2018-12-01 Thread Bakul Shah
Reducing stutter.Stutter is a good thing. But coming up with meaningful
names ThatDontTakeHalfALineAndReduceCodeDensity is often quite
hard (but ultimately rewarding as it forces you to think more clearly).
And languages and practices evolve as people gain more experience
so early practices should not be seen as a model for newer code.

Nigel Tao mentioned fixed.Int26_6, which is much more useful as it shows
where the fixed point lies for this type. In my case I used currency.Type for
its main type, not currency.Currency. The "fixed point" may in fact depend
on a specific currency.

Bottom line: think of "reduce stutter" as a *best practice* but not a *rule*!
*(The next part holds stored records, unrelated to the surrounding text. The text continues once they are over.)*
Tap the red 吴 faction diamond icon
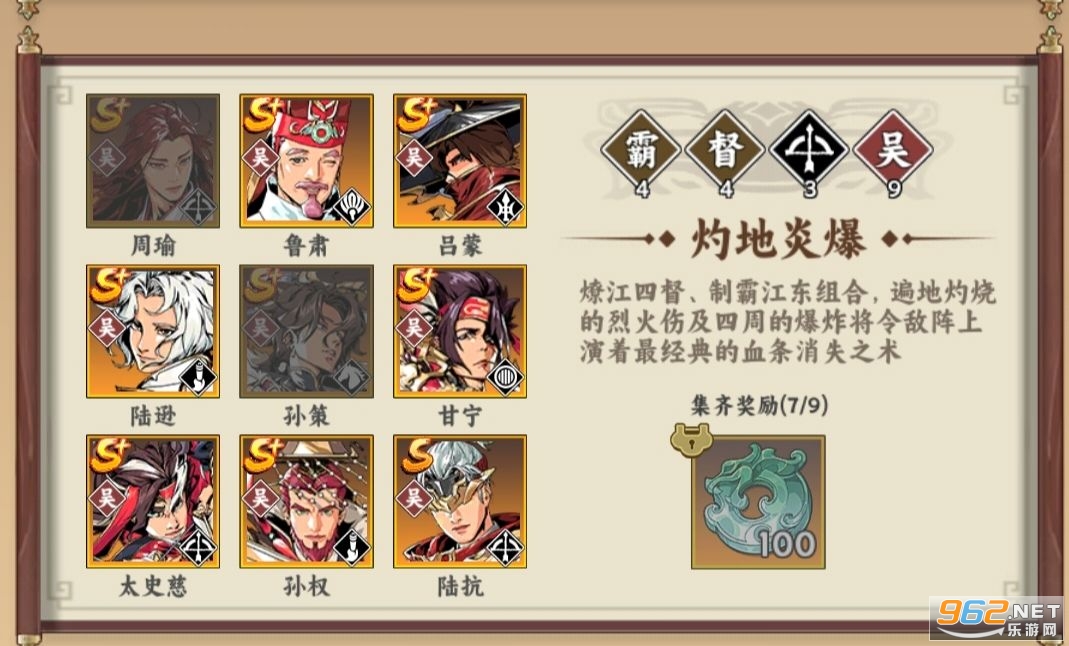Screen dimensions: 1069x646 [893, 151]
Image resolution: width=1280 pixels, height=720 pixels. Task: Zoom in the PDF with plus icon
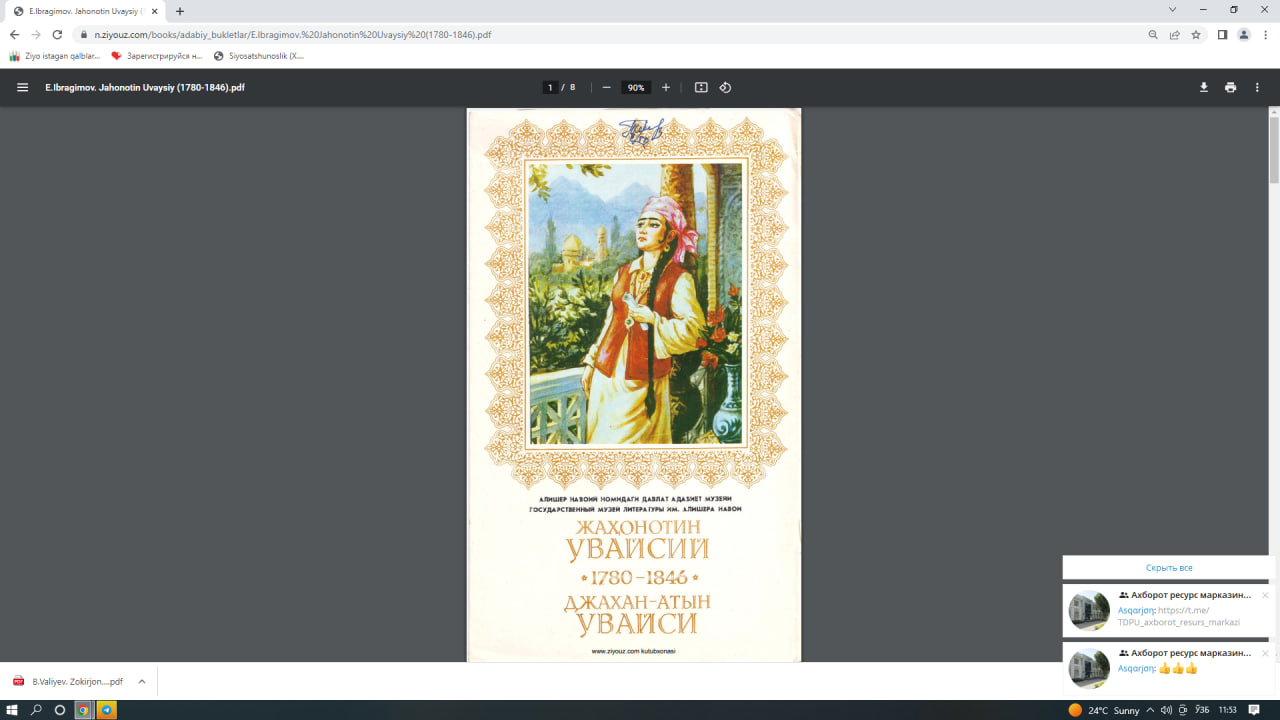coord(666,87)
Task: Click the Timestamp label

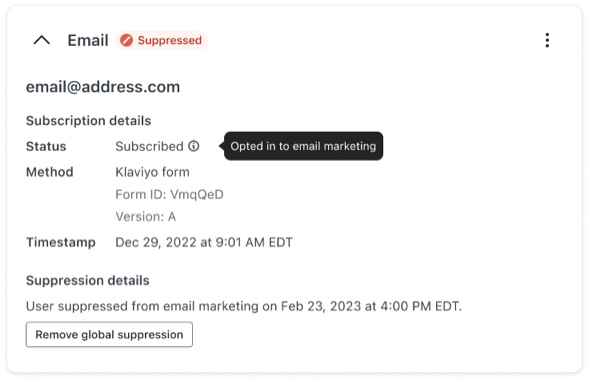Action: 60,242
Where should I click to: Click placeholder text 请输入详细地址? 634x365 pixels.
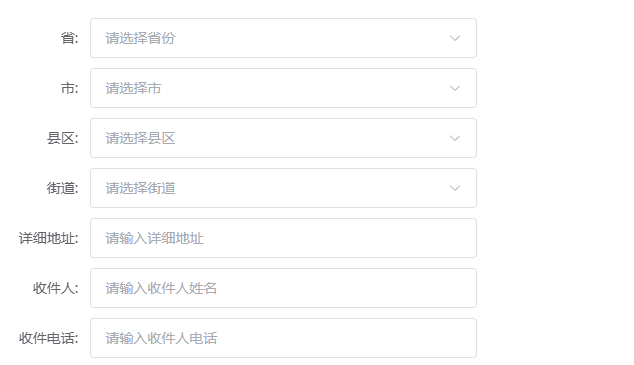coord(154,238)
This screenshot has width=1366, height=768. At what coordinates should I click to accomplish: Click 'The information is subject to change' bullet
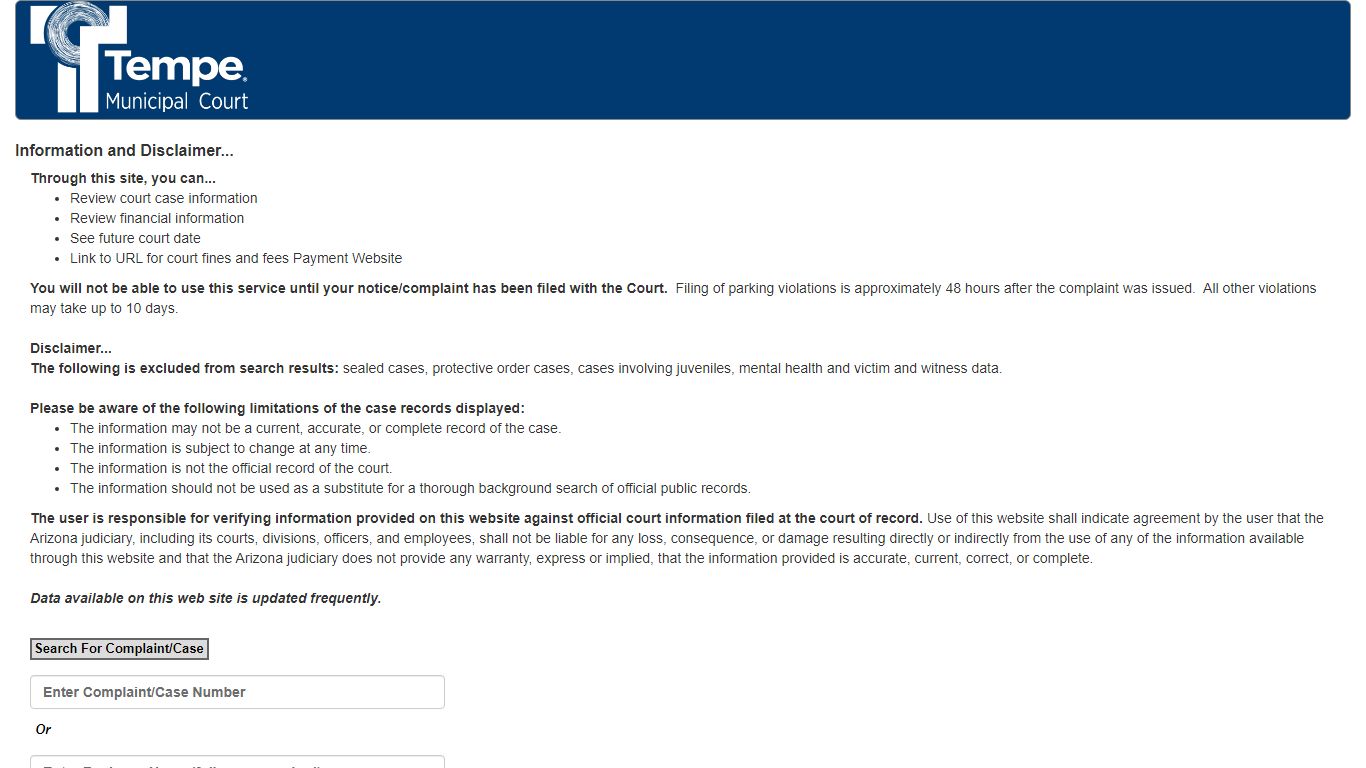point(220,448)
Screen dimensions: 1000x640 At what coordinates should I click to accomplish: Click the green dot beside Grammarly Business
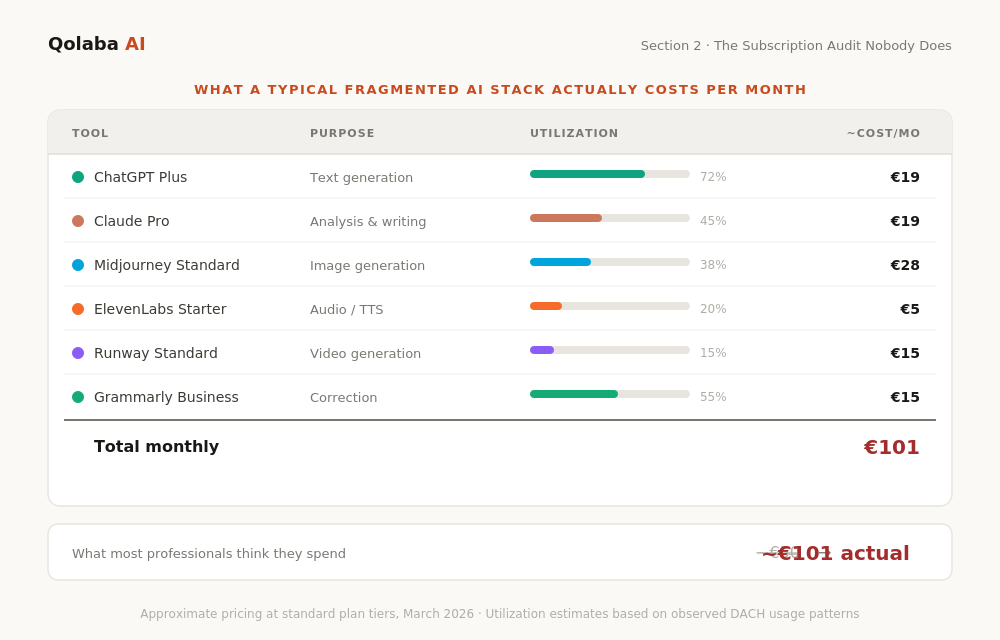tap(78, 397)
> On Dec 1, 2018, at 9:53 AM, Robert Engels  wrote:
> 
> That was my point. The earliest practitioners and language designers used the 
> construct extensively but now others claim it is not the way. I find it hard 
> to believe that in testing the original Go design the creators didn’t think 
> about this - which means they decided it was fine. So why the change?
> 
> On Dec 1, 2018, at 11:01 AM, Tristan Colgate  > wrote:
> 
>> In the cases of time and context, the stutters appear in a primary type that 
>> is important to the package, but rarely appears directly in normal API usage.
>>   E.g., time.Now(), context.Background().  
>>   Stutter is to be avoided. The package name can provide context. But 
>> stutter is preferred to, e.g. time.Type, where one package largely operates 
>> on one type
>>   I doubt there would be a peer reviewed paper on something which is 
>> basically just an opinion held by the language's earliest practitioners. It 
>> doesn't mean the idea does not have merit though.
>> 
>> On Sat, 1 Dec 2018, 14:19 Robert Engels, > > wrote:
>> In another thread, it has been brought up that things like time.Time are no 
>> good. But this format is pervasive. Even newer packages like context.Context.
>> 
>> It seems to have been this way for a long time. 
>> 
>> It there some reasoned paper on why this is now so frowned upon?